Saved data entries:
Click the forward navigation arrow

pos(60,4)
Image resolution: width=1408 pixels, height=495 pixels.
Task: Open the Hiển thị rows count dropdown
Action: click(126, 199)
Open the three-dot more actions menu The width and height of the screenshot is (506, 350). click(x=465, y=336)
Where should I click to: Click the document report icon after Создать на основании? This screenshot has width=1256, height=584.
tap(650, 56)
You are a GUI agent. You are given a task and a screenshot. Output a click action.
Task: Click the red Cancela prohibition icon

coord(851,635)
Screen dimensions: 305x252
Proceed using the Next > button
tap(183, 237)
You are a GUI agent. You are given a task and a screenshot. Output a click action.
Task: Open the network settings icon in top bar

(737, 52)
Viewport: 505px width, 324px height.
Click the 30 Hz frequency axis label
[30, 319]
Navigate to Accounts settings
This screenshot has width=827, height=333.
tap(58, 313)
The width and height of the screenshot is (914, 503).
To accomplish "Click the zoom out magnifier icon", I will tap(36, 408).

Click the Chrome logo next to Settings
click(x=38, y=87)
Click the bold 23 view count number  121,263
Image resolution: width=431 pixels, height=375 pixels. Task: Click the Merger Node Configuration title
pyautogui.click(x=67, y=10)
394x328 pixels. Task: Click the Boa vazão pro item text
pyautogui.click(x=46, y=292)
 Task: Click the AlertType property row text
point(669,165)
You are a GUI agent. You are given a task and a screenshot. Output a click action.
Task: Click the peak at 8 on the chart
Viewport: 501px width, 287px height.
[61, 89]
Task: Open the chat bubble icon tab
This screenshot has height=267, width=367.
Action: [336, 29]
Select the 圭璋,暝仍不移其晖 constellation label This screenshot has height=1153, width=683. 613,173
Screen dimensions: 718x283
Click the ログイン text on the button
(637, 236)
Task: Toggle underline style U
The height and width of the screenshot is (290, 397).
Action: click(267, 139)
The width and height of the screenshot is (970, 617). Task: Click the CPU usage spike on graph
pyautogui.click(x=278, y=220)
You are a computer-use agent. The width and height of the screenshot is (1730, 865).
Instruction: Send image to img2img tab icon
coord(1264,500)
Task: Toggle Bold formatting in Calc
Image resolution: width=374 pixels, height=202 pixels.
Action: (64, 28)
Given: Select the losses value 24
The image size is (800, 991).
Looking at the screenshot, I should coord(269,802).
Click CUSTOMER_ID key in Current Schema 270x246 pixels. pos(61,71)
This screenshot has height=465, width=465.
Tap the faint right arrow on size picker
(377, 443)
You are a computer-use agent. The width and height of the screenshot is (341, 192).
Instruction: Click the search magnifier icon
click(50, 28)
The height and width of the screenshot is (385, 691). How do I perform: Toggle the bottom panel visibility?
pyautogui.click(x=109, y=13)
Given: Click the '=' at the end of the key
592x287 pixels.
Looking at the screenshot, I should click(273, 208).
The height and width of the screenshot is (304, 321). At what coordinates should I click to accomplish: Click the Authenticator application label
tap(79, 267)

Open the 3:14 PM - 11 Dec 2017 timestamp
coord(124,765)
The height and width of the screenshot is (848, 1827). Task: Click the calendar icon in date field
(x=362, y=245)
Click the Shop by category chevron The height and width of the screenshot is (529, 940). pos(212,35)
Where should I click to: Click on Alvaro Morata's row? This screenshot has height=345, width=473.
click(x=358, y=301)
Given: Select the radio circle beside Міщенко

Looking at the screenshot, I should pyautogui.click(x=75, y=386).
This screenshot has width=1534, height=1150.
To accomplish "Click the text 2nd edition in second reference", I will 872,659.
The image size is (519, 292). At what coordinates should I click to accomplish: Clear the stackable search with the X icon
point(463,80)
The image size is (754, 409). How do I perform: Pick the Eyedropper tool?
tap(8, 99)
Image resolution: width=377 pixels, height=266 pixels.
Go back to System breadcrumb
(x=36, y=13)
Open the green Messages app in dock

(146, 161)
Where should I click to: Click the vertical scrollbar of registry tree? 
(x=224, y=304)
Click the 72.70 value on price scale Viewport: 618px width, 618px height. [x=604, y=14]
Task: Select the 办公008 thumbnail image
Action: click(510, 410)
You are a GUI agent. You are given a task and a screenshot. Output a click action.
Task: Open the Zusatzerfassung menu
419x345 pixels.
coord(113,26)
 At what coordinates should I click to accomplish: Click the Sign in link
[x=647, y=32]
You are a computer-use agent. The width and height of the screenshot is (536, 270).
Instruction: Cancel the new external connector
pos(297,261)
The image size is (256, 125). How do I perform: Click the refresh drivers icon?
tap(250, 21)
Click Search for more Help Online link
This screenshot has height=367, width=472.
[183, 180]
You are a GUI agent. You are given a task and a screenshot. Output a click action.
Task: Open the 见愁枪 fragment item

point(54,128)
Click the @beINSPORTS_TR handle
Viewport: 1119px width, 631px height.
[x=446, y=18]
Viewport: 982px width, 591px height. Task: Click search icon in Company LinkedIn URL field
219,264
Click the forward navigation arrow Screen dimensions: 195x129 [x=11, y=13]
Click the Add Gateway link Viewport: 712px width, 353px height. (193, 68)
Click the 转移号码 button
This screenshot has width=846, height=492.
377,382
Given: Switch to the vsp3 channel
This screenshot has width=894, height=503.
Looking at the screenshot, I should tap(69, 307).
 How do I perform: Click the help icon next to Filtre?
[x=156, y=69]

> [Aim of the exercise] Your answer should consist only of the number of lines in the entries above that include "dimensions".

> [Written reply] 3